Reaction of C60F18 with diethyl bromomalonate in the presence of DBU results in the nucleophilic replacement of either one, two, or three of the most accessible fluorine atoms by CBr(CO2Et)2 moieties, in preference to formation of a cyclopropanated derivative (the normal Bingel reaction). Substitution that takes place δ to the departing fluorine, is the first proven example of SN2′ substitution in a fullerene, and appears to be sterically driven. The ratio of mono-/poly-substitution products can be controlled by varying the rate of addition of the DBU and the molar ratio between C60F18 and the other reagents. The tri-substituted product is an [18]annulene, has an intense emerald-green colour ascribable to the electron delocalisation in the (equatorial) annulene belt (bond length variation 0.018 A), and has C3v symmetry.
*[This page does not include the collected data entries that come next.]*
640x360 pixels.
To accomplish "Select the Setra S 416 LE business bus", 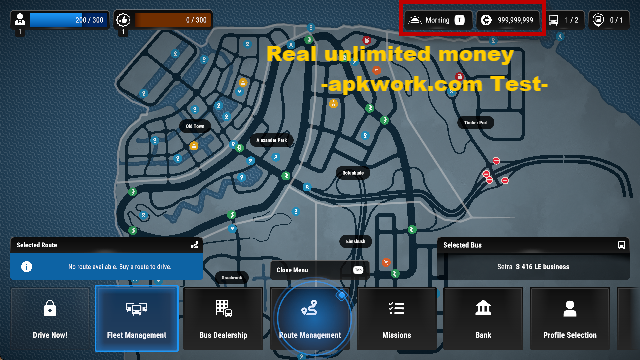I will coord(533,267).
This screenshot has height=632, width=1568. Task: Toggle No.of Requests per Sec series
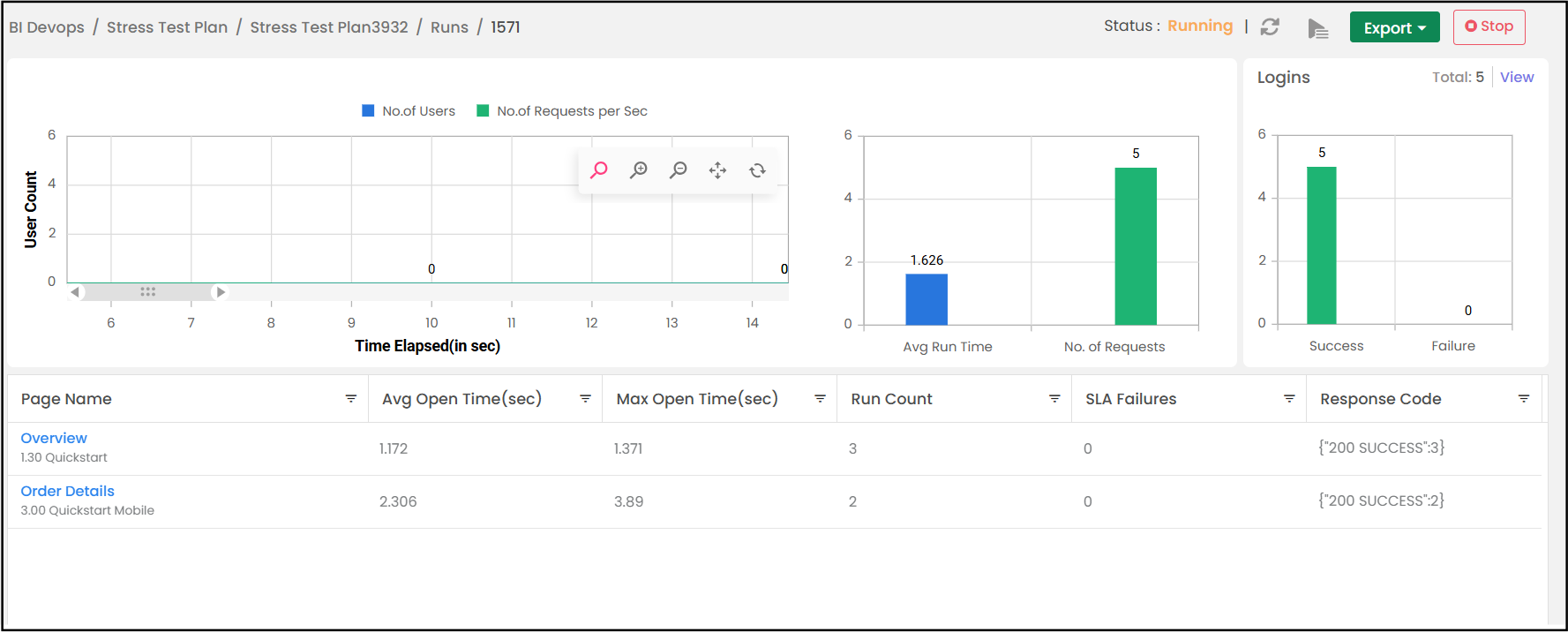562,111
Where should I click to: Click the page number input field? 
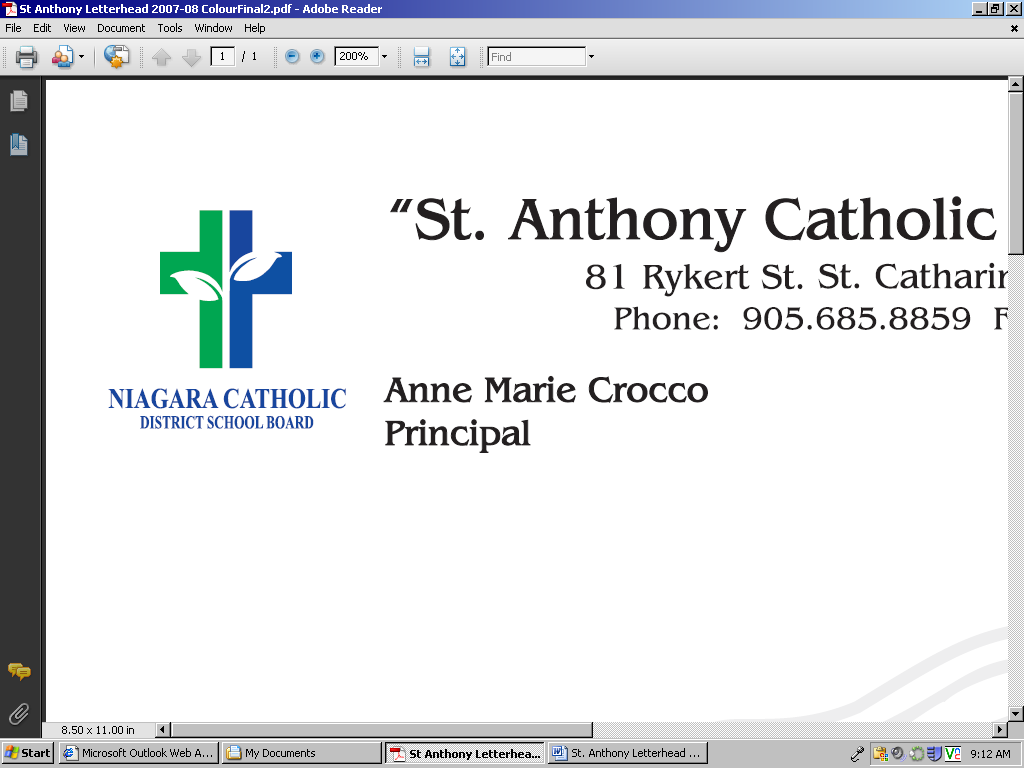[x=222, y=57]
This is the first example on an annulenic fullerene (moreover of an all-trans annulene or trannulene). The extent of substitution in each compound is identified from the fluorinated fragments (C60F15, C60F16, and C60F17, respectively, for tri-, di-, and mono-substitution) in the EI mass spectra, and by their 1H and 19F NMR spectra. The structure of the tri-substituted [18]annulene was confirmed by single crystal X-ray diffraction. Normal Bingel cycloaddition also takes place between C60F18 and diethyl malonate–DBU in CBr4, to give C60F18C(CO2Et)2 and C60F16C(CO2Et)2 in relatively low yields. Calculations indicate a critical size of substituent required to produce δ-substitution, rather than ipso-substitution of the departing fluorine.